* Work required:
Within the records below, find each line that holds the string "will", then copy it.

* Data records:
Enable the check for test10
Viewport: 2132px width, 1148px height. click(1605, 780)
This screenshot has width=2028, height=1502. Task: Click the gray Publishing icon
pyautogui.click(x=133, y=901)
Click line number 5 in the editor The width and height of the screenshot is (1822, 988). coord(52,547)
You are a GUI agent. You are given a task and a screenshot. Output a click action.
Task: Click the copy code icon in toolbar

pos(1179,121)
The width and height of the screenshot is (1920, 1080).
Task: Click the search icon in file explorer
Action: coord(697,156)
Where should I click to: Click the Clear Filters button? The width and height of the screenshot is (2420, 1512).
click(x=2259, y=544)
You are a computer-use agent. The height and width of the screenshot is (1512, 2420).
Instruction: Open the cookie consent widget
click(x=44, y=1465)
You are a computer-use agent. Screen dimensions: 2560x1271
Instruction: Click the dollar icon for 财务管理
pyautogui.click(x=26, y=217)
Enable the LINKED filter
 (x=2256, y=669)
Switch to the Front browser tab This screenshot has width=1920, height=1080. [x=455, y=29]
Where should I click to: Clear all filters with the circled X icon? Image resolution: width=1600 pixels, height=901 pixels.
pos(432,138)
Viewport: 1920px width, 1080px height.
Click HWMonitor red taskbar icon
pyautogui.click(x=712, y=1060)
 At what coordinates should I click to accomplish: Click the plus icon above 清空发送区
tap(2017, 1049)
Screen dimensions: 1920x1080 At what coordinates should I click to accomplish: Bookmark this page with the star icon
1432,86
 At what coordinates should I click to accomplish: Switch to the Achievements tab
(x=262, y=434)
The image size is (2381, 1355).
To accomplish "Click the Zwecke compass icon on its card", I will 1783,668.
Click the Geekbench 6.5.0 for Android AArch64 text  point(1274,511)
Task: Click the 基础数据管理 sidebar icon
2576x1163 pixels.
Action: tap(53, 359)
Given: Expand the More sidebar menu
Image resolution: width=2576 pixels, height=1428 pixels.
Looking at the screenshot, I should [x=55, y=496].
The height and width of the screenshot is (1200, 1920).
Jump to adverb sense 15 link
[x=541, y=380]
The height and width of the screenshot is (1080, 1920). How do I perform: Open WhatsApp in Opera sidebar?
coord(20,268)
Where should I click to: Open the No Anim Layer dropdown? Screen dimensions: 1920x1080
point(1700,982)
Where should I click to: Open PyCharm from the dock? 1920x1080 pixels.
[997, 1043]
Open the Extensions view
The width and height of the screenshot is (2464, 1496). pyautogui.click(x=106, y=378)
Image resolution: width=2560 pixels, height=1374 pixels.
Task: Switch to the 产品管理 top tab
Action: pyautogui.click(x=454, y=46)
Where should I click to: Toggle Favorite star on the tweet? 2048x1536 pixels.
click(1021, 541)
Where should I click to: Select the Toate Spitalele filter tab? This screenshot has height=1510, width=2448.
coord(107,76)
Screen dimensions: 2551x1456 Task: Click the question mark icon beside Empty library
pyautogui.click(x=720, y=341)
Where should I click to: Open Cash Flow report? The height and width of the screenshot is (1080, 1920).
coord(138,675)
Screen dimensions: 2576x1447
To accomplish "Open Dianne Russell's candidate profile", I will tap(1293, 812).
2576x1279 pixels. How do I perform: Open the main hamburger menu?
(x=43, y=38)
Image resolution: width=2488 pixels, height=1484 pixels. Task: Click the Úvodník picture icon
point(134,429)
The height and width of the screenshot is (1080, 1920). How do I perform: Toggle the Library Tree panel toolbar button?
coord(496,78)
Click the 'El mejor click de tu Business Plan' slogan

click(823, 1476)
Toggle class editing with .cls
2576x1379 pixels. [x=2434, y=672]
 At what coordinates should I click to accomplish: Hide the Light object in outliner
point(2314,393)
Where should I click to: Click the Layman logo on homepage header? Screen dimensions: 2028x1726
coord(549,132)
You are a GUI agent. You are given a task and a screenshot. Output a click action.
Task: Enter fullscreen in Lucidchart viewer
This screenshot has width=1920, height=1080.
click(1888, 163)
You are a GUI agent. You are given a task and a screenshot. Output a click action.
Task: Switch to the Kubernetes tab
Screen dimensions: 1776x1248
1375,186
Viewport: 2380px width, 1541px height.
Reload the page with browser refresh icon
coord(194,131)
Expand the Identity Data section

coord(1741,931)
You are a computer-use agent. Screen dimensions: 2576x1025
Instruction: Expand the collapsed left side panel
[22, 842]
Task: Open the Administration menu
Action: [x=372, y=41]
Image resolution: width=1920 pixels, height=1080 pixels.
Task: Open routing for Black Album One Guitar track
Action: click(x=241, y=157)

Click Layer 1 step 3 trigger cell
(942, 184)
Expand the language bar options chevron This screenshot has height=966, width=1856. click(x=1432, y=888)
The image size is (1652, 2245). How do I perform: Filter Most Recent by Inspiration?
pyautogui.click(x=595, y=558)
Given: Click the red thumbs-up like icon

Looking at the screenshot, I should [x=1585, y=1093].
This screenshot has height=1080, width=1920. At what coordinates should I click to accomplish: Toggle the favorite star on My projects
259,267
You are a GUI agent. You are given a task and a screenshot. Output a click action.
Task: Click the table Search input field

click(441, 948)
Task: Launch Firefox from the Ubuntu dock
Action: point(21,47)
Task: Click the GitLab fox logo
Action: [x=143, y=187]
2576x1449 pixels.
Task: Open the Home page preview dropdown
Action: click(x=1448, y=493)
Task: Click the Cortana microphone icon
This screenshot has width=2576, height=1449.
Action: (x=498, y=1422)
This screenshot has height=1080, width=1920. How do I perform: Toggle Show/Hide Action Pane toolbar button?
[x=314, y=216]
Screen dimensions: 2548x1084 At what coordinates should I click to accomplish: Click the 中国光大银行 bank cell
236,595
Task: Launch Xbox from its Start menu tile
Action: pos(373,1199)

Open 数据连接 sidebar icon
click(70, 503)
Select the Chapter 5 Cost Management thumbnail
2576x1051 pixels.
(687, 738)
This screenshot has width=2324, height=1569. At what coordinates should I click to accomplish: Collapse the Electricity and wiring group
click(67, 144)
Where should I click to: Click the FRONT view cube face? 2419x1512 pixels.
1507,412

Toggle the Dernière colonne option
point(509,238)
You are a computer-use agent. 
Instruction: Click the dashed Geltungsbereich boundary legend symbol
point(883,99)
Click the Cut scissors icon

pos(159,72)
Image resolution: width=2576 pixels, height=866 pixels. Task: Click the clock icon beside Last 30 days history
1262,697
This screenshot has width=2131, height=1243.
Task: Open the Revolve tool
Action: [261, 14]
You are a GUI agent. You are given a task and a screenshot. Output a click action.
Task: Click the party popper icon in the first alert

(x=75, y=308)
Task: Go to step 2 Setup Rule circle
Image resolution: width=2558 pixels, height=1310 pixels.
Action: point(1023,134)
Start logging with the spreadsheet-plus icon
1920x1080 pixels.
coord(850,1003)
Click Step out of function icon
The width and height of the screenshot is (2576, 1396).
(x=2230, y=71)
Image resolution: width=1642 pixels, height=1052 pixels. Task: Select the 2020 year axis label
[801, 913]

* Exercise result:
To accomplish "Click the Zwecke compass icon on its card", I will 1783,668.
To accomplish "Open Dianne Russell's candidate profile", I will tap(1293, 812).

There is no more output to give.